Sunday, May 30, 2010

The Special One

It has been a love-hate affair of Chelsea fans with Mourinho ever since he took over Chelsea in 2004. 2004 to 06 was a good time to be a Chelsea fan. You didn’t have to go through the heartbreak of losing. It was a good time to support when all you wanted was emotional highs and skip the lows. And boy, did they win – back to back premiership titles after 1955. It didn’t matter that Mourinho turned Chelsea into a boring, defensive outfit. All was forgiven because he gave us wins.

But even the self-styled 'Special One' knew that this winning streak couldn’t go on forever. "Daddy always brings a trophy", said Jose's son and Jose says, "Daddy can't bring the trophy every year. Daddy got to lose someday". So, he did falter. A red resurgence in 2006/07 meant that Chelsea were second in England and there was that fallout with the Chelsea hierarchy.

Then Mourinho took Inter, an already boring team with quality not quite at the level of a Barca, Chelsea or a Man U. February came and Chelsea fans watched with horror as the man who had led their entry into the big league was taking apart their dreams. With Barcelona, it was vintage Mourinho as Inter suffocated Barcelona with their tight marking and umpteen flow-breaking fouls.
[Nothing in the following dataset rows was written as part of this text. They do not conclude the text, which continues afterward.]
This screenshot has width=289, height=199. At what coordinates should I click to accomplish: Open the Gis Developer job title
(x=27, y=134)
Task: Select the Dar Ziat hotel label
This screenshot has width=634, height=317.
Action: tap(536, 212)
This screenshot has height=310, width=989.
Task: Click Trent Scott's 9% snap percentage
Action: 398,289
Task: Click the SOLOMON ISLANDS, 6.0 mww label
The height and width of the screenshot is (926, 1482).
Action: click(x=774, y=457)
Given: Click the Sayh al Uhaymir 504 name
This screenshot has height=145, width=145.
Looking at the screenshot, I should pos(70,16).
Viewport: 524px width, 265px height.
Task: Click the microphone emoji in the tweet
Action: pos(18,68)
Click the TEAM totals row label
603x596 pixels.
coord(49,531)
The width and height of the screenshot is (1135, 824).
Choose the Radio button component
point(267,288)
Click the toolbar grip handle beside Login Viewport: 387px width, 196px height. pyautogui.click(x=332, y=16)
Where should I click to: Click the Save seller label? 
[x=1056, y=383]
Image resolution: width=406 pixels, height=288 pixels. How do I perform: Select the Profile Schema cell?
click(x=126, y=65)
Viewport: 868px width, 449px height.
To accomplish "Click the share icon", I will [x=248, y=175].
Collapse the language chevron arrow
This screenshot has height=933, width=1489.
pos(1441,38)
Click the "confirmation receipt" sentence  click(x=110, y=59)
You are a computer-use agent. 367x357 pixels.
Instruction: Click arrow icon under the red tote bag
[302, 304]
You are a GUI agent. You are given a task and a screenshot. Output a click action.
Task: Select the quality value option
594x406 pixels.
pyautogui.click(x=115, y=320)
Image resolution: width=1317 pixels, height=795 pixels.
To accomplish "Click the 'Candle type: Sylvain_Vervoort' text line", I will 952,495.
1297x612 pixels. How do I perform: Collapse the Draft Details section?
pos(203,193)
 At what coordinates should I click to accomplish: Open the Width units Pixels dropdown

The idea was to let them not play. The press conference smugness that Mourinho displays now seemed to be hubris and his tactics against the very idea of football. One anchor has put it this way, "If this world gets ten managers like Mourinho, there would be no spectators. The stadiums would be empty".

The most detestable part of it was that he was leading the second best or maybe the third best team to a trophy they didn’t deserve. Everyone, the neutrals would be happy if it was Messi's Barca who would lift the trophy and Jose Mourinho tried to upset that and therein lies a catch. Like, is it that bad? Leading an underdog, using their strengths whatever they had; as Eto'o accepted, 'We are not as skilled as Barcelona, but we have our strengths [sic]', does the most 'perfect', the highest quality team have to win? Why not the so called second best, those not quite at 'that level' but with their own strengths nonetheless? Why not those who rise to the occasion? It all seemed fair again.

So, what makes the special one, the special one? A glimpse of the answer came after Saturday's final match with a YouTube grab showing Jose getting down from his car and having an emotionally charged exchange with Marco Materazzi. "We did it. We knocked the bastards off". Jose was ours again.